Is It Time for Some Linguistics

Christopher D. Manning (taught the Coursera NLP course)
Departments of Linguistics and Computer Science
Stanford University

Manning states that part-of-speech tagging performance’s current level is about 97.3% token accuracy (56% sentence accuracy).

What is the source of the belief that 97% is the limit of human consistency for part-of-speech tagging? It is easy to test for human tagging reliability: one just makes multiple measurements and sees how consistent the results are.

Is Part-of-Speech Tagging a Solved Task? Is it accurate enough for Natural Language Understanding?



  [ # 1 ]

Hey Merlin,

Just got started with Part of Speech tagging, among other things, while training Elizabot this evening. As you can see, this is somewhat rudimentary still, not fully developed and integrated like it is in mature chatbots, such as ChatScript and Skynet-AI.

Can you give me any tips?

>> Tell me aboutNLP
<< The branch of information science that deals with natural language information.  Part of Speechn.
Synsethuman language technology
<< Synsetnatural language processing
<< Hypernyminformatics.  Part of Speechn
<< Hypernyminformation processing.  Part of Speechn
<< Hypernyminformation science.  Part of Speechn
<< Hypernymip.  Part of Speechn

>> What isrobot
<< A mechanism that can move automatically.  Part of Speechn.
<< Synsetgolem
<< Hypernymmechanism.  Part of Speechn
<< Hyponymandroid.  Part of Speechn
<< Hyponymhumanoid.  Part of Speechn
<< Hyponymmechanical man.  Part of Speechn

/* Explanation: Like C++ cin >> is input and cout << is output. */ 


Elizabot Citations:

George A. Miller (1995). WordNet: A Lexical Database for English.
Communications of the ACM Vol. 38, No. 11: 39-41.
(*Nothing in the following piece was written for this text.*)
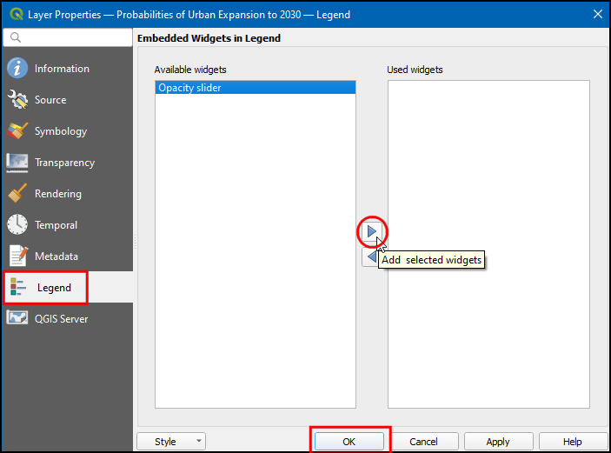The image size is (611, 453).
Task: Select the Temporal clock icon
Action: click(x=17, y=225)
Christiane Fellbaum (1998, ed.) WordNet: An Electronic Lexical Database.
Cambridge, MA: MIT Press.

Princeton University “About WordNet.” WordNet. Princeton University. 2010.




  [ # 2 ]

Cool topic, Merlin, and nice paper! I need to read through it more thoroughly and I definitely have some thoughts on the subject. In the middle of traveling now, but when I get some time I’d love to talk about this more. smile


  [ # 3 ]

First, I should be clear. Skynet-AI does not use Part-Of-Speech (POS) tagging.
I believe ChatScript does, but you would have to ask Bruce about how he uses it.
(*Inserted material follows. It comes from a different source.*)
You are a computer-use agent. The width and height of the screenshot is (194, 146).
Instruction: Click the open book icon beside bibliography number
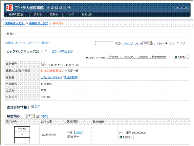coord(43,64)
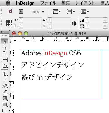Select the Pencil tool

(5, 92)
It may be interesting for some as to why I don’t use it.
I looked at using POS in a semantic pipeline to help aid in understanding. My goal for an AI is to understand the input phrase or Natural Language Understanding (NLU). In such a system the POS would be fed to downstream tasks. Some popular taggers include:
- Brill Tagger
- Stanford Part-of-Speech Tagger
- NLTK Tagger

POS Tagger Limitations
In Skynet-AI, the AI interpreter is downloaded each time a user signs on. This creates constraints in practical resource sizes. Since most of the taggers use a dictionary, this increases overhead. A standard tagger is larger than all of Skynet-AI. I did create my own real-time tagger with a minimal dictionary and rules. It looked promising, but ultimately was not part of Skynet-AI’s design. If people have enough interest, I could freshen it up and put a demo on-line.
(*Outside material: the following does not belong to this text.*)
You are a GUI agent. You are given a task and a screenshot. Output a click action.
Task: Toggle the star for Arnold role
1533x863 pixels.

In the paper Manning gives a few facts about the accuracy of tagging. Current state of the art is about 97% (about the same as a human). But it drops dramatically for full sentences (56%). Since the goal is NLU of the input phrase, I am more concerned about the 56%. That would mean about every other sentence would have an error in it. This led me to conclude that humans have some fuzzy mechanism in the process that allows them to account for or ignore these errors and still understand the input.

Manning gives a number of reasons for the POS errors:
Frequency of different POS tagging error types.
Class Frequency
1. Lexicon gap 4.5%
2. Unknown word 4.5%
3. Could plausibly get right 16.0%
4. Difficult linguistics 19.5%
5. Underspecified/unclear 12.0%
6. Inconsistent/no standard 28.0%
7. Gold standard wrong 15.5%

My analysis showed that many of these problems would be increased when accounting for “text speak” with typos and shorthand phrases in it. As a result I took a different approach with Skynet-AI which has worked out well.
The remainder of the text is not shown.